Des intuitions précoces. (c) Casterman.


Quel cœur a battu dans le corps de cet homme, condamné au printemps 1952 en Grande-Bretagne pour homosexualité, et qui se suicida le 7 juin 1954? Il n'avait pas 42 ans. Réponse dans l'extraordinaire, richement documenté et passionnant récit graphique simplement intitulé "Alan Turing", du trio Aleksi Cavaillez aux dessins, Maxence Collin et François Rivière aux textes (Casterman, 264 pages). Si bien sûr, le passage par les services secrets est largement évoqué, les auteurs élargissent leur spectre à l'adolescence avec la rencontre déterminante de Chris et aux années d'après-guerre. Réalisé en noir et blanc avec une encre de Chine sur papier buvard particulièrement expressive, l'album offre une lecture passionnante, mettant en valeur Alan Turing dans toutes les facettes de son humanité, à la fois scientifique inspiré, excentrique avéré, homosexuel assumé, rêveur exalté. On suit le chercheur tout au long de sa vie, depuis son enfance loin de ses parents jusqu'au terme de son existence, en passant par ses années d'études et ses fonctions successives ensuite. Les auteurs ont eu la très bonne idée d'articuler les différents épisodes de la vie d'Alan Turing en marge de la tenue de son procès en 1952, dans le décorum des procès britanniques.  

Le procès. (c) Casterman.

 On découvre dans ce splendide récit un être terriblement volontaire, d'une honnêteté sans faille, un romantique aux amours déçues, un ami solide. Ses découvertes scientifiques sont très présentes dans les pages, en texte et en dessins. Leurs explications sont accessibles au lecteur - mais peuvent être éludées. Le récit biographique, complété d'éléments secondaires plausibles comme une séance de cinéma, se lit d'une traite. Il campe formidablement les aspirations, les doutes, les rêves souvent fous d'un homme emporté par son destin. Une force dont rendent remarquablement compte les illustrations qui bousculent à bon escient les codes du gaufrier classique de la bande dessinée pour faire intervenir graphiquement des éléments scientifiques quand elles ne convoquent d'étranges pingouins dans les parties plus oniriques. 
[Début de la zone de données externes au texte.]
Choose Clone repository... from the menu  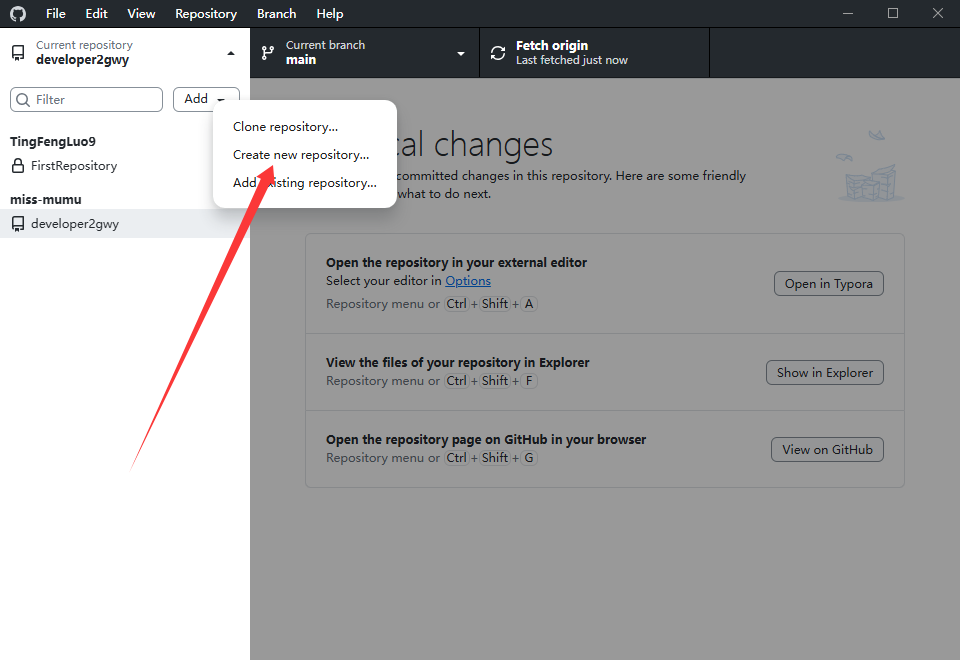pos(285,127)
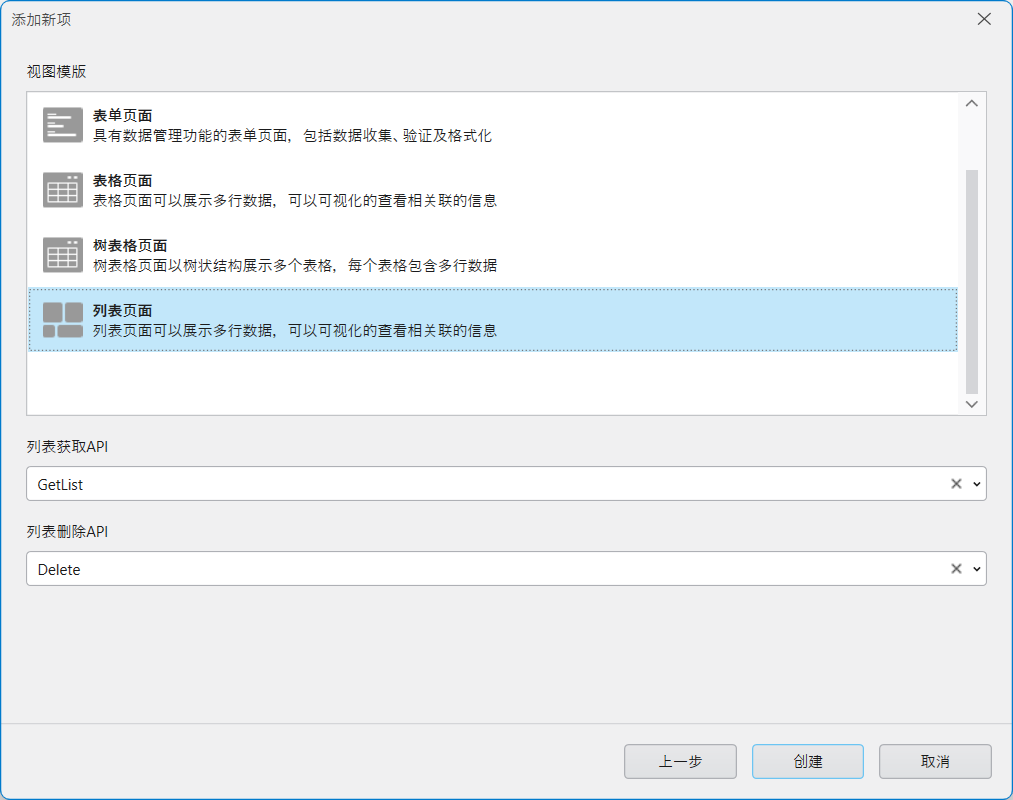Click the tree table page icon
This screenshot has height=800, width=1013.
63,255
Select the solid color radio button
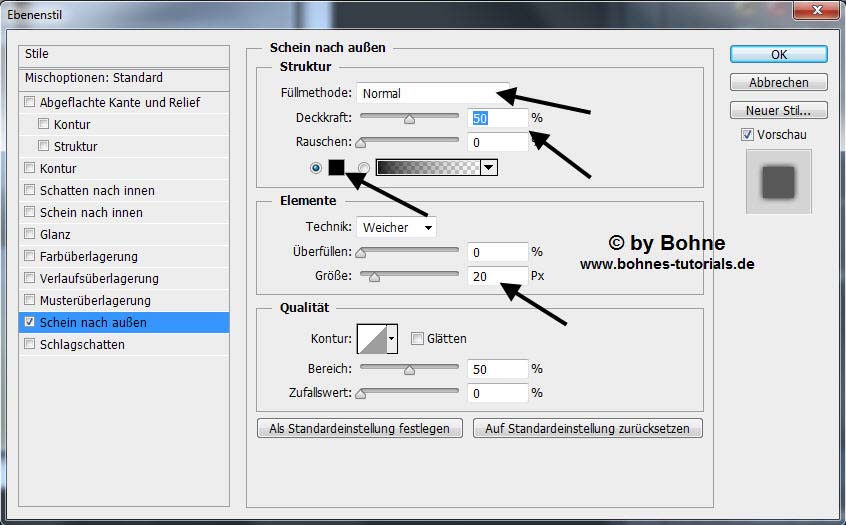The image size is (846, 525). coord(316,168)
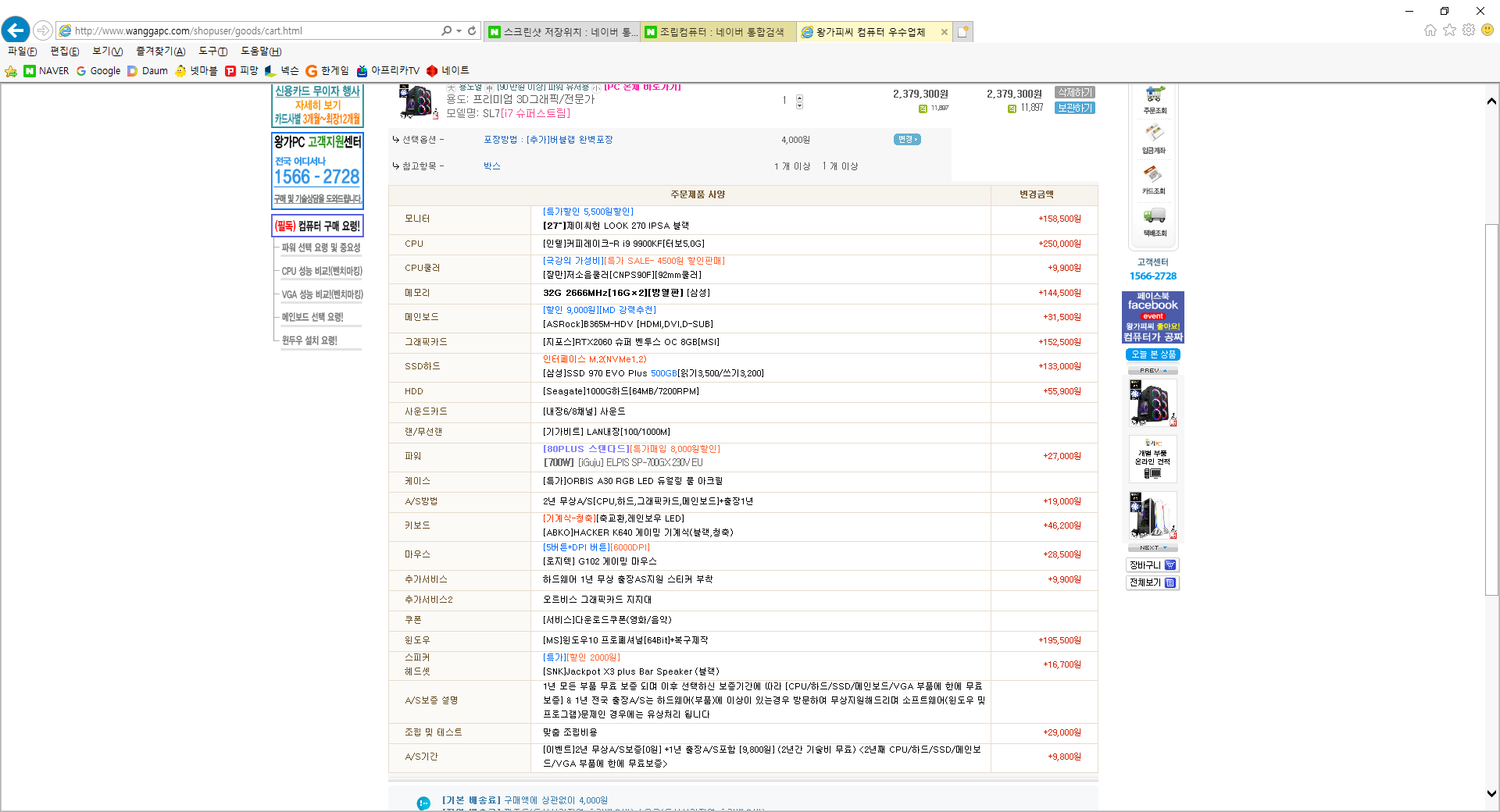Switch to the 조립컴퓨터 네이버 통합검색 tab
The width and height of the screenshot is (1500, 812).
717,32
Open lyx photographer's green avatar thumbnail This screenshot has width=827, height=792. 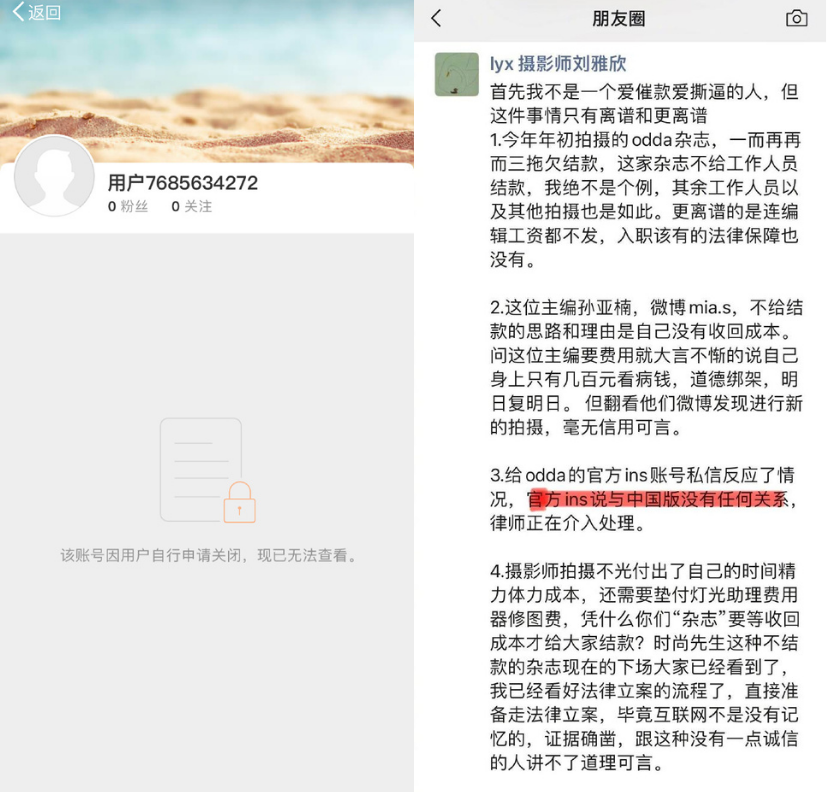457,74
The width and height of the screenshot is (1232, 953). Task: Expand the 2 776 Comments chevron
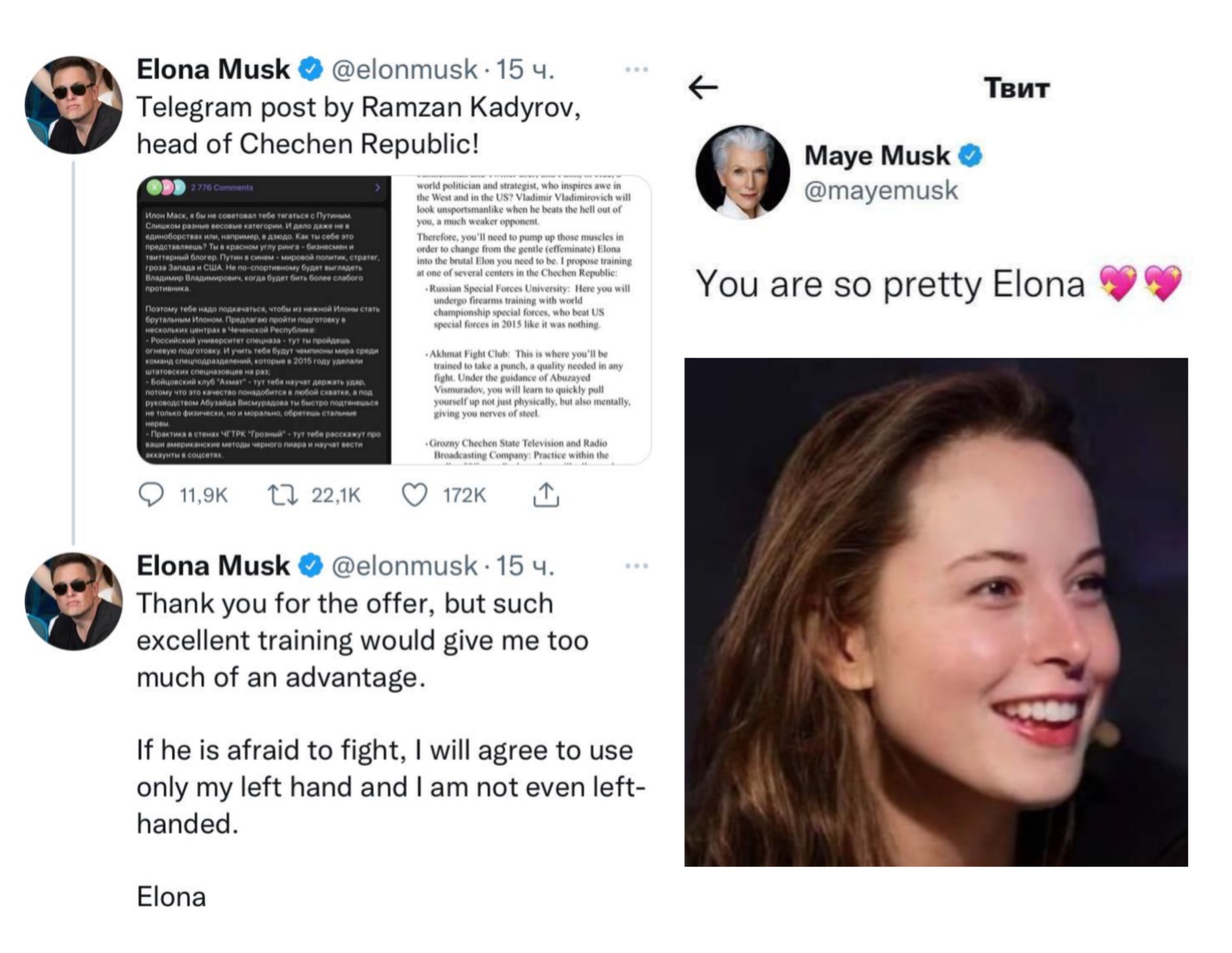[377, 187]
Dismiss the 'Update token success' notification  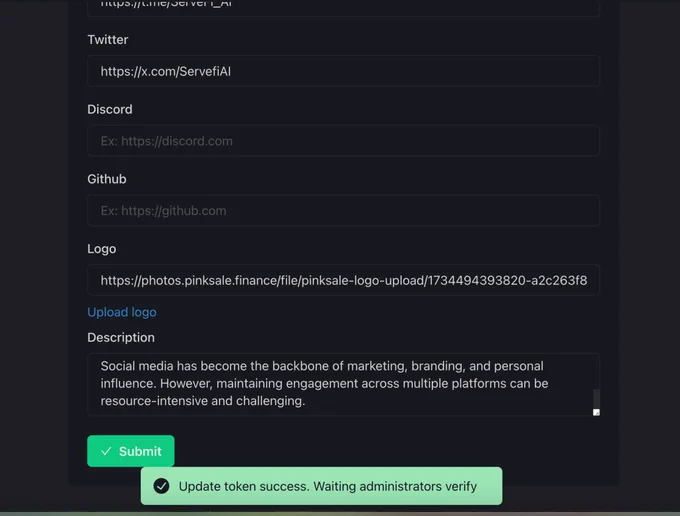tap(321, 486)
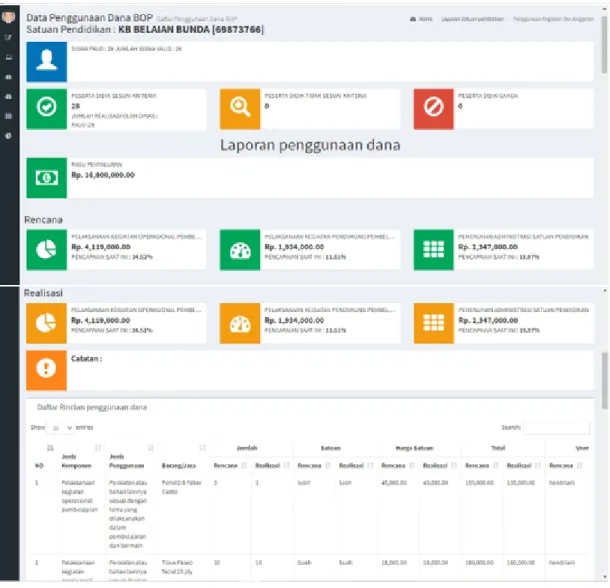Click the green money Pagu Penyaluran icon
This screenshot has height=588, width=610.
coord(47,178)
Un génie des mathématiques. (c) Casterman.


Sept questions aux auteurs du récit "Alan Turing" Les trois auteurs sont passés par Bruxelles présenter leur nouvel album qui retrace de manière intime la vie d'un génie qui a marqué l'Histoire. Leur "Alan Turing" va beaucoup plus loin que ce qui a été réalisé jusqu'à présent. Il nous dit le savant et l'homme. Rencontre.

Beaucoup de choses ont déjà été dites à propos d'Alan Turing. Pourquoi ce nouveau roman graphique?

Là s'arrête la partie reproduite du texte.